The OLPC and BIOS upgrades

Posted Sep 4, 2006 14:05 UTC (Mon) by emj (guest, #14307) [Link]

The whole idea with using LinuxBIOS is that you don't need any bootloader drivers for USB devices.... The complexity goes up quite abit if you need a driver for USB flash devices as well..

The OLPC and BIOS upgrades

Posted Sep 11, 2006 22:19 UTC (Mon) by jg (subscriber, #17537) [Link]

You presume that people all over the world have USB keys.

Not so. Some people are *really* poor.

And logistically, updating a school of hundreds or thousands of
laptops with *any* procedure that requires touching the machines
is basically saying it won't happen (some of/all of) the time.

The OLPC and BIOS upgrades

Posted Sep 11, 2006 22:20 UTC (Mon) by jg (subscriber, #17537) [Link]

Oh, we plan to have the reflash utility check that the battery is installed
and charged, or not be willing to proceed. This minimizes the window
of vulnerability greatly.

A removable BIOS?

Posted Aug 31, 2006 21:25 UTC (Thu) by thomask (guest, #17985) [Link]

As an additional measure, how about using removable media (like an SD card or something) for the BIOS? That would at least mean that if the system got bricked you'd only have to replace a small and cheap piece of hardware, rather than a large and expensive one.

A removable BIOS?

Posted Sep 7, 2006 14:55 UTC (Thu) by jimwelch (guest, #178) [Link]

I like this idea. Just like the memory card in my phone, cheap connector, cheap card, Small (looks like a credit card when shiped). I don't know if the final design has a place to put it, like a battery compartment on a real laptop. What is the storage capacity on a phone card? What is the standard?

A removable BIOS?

Posted Sep 11, 2006 22:15 UTC (Mon) by jg (subscriber, #17537) [Link]

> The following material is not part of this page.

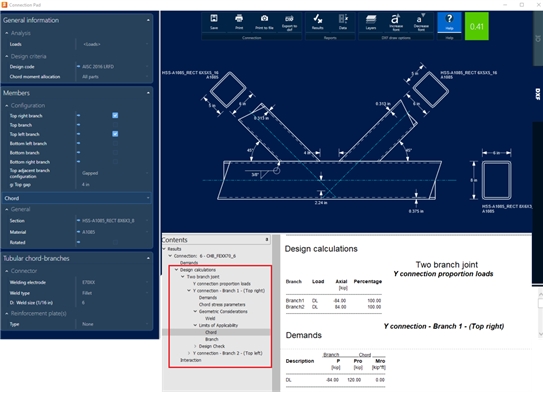Click the Save icon in toolbar

pos(214,22)
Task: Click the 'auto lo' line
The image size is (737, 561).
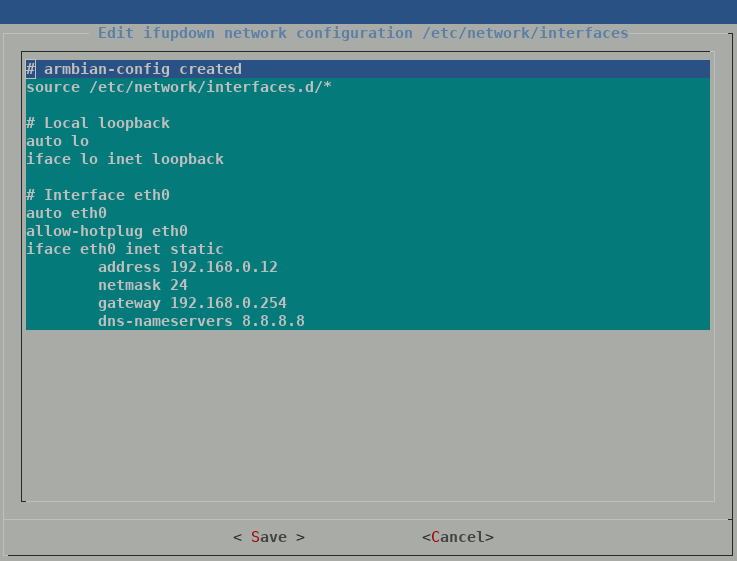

Sockets cost money.... We have such a socket on the development boards.

But it turns out that if the embedded controller code, stored in the
same flash that the BIOS is stored in, is trashed, the board doesn't
even power up enough to be able to use a PLCC Flash part. (The
embedded controller is responsible for battery and other
power control in the machine). We've done this
(once).

You *REALLY* don't want to have the BIOS rom completely trashed. Recovery
at that point may require complex stuff talking to the embedded controller,
and is so painful we decided when we managed to do this once it wasn't
worth even trying to fix the board.

The OLPC and BIOS upgrades

Posted Sep 11, 2006 22:21 UTC (Mon) by jg (subscriber, #17537) [Link]

We can't afford another ROM.

Remember, we have to make an inexpensive machine....

There is a reason it is called the $100 laptop (though it is innovative in
very many ways).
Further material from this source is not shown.